Copy the data below line for line, with no changes.

[Element and text location data]
━━━━

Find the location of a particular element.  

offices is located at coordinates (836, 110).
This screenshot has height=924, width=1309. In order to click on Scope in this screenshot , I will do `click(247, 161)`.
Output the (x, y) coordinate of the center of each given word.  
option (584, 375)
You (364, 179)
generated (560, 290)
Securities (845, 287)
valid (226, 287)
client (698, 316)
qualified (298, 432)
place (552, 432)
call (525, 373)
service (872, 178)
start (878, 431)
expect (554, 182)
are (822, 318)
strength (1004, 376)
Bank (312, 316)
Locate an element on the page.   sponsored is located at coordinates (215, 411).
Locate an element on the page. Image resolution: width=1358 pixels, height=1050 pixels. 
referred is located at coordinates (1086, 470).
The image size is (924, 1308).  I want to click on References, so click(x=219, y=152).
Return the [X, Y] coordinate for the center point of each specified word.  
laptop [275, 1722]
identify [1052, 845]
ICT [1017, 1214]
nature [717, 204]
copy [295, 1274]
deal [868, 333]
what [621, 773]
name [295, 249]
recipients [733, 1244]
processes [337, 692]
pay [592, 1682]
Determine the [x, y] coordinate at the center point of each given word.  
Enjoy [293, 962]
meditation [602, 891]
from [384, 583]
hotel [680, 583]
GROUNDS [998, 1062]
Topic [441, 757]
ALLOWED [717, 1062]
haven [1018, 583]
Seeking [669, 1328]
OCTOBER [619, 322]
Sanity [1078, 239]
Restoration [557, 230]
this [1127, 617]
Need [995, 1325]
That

━━━━

| Output for this task |
Find the location of a particular element.  

offices is located at coordinates (836, 110).
This screenshot has height=924, width=1309. In order to click on Scope in this screenshot , I will do `click(247, 161)`.
Output the (x, y) coordinate of the center of each given word.  
option (584, 375)
You (364, 179)
generated (560, 290)
Securities (845, 287)
valid (226, 287)
client (698, 316)
qualified (298, 432)
place (552, 432)
call (525, 373)
service (872, 178)
start (878, 431)
expect (554, 182)
are (822, 318)
strength (1004, 376)
Bank (312, 316)
Locate an element on the page.   sponsored is located at coordinates (215, 411).
Locate an element on the page. Image resolution: width=1358 pixels, height=1050 pixels. 
referred is located at coordinates (1086, 470).
The image size is (924, 1308).  I want to click on References, so click(x=219, y=152).
Return the [X, Y] coordinate for the center point of each specified word.  
laptop [275, 1722]
identify [1052, 845]
ICT [1017, 1214]
nature [717, 204]
copy [295, 1274]
deal [868, 333]
what [621, 773]
name [295, 249]
recipients [733, 1244]
processes [337, 692]
pay [592, 1682]
Determine the [x, y] coordinate at the center point of each given word.  
Enjoy [293, 962]
meditation [602, 891]
from [384, 583]
hotel [680, 583]
GROUNDS [998, 1062]
Topic [441, 757]
ALLOWED [717, 1062]
haven [1018, 583]
Seeking [669, 1328]
OCTOBER [619, 322]
Sanity [1078, 239]
Restoration [557, 230]
this [1127, 617]
Need [995, 1325]
That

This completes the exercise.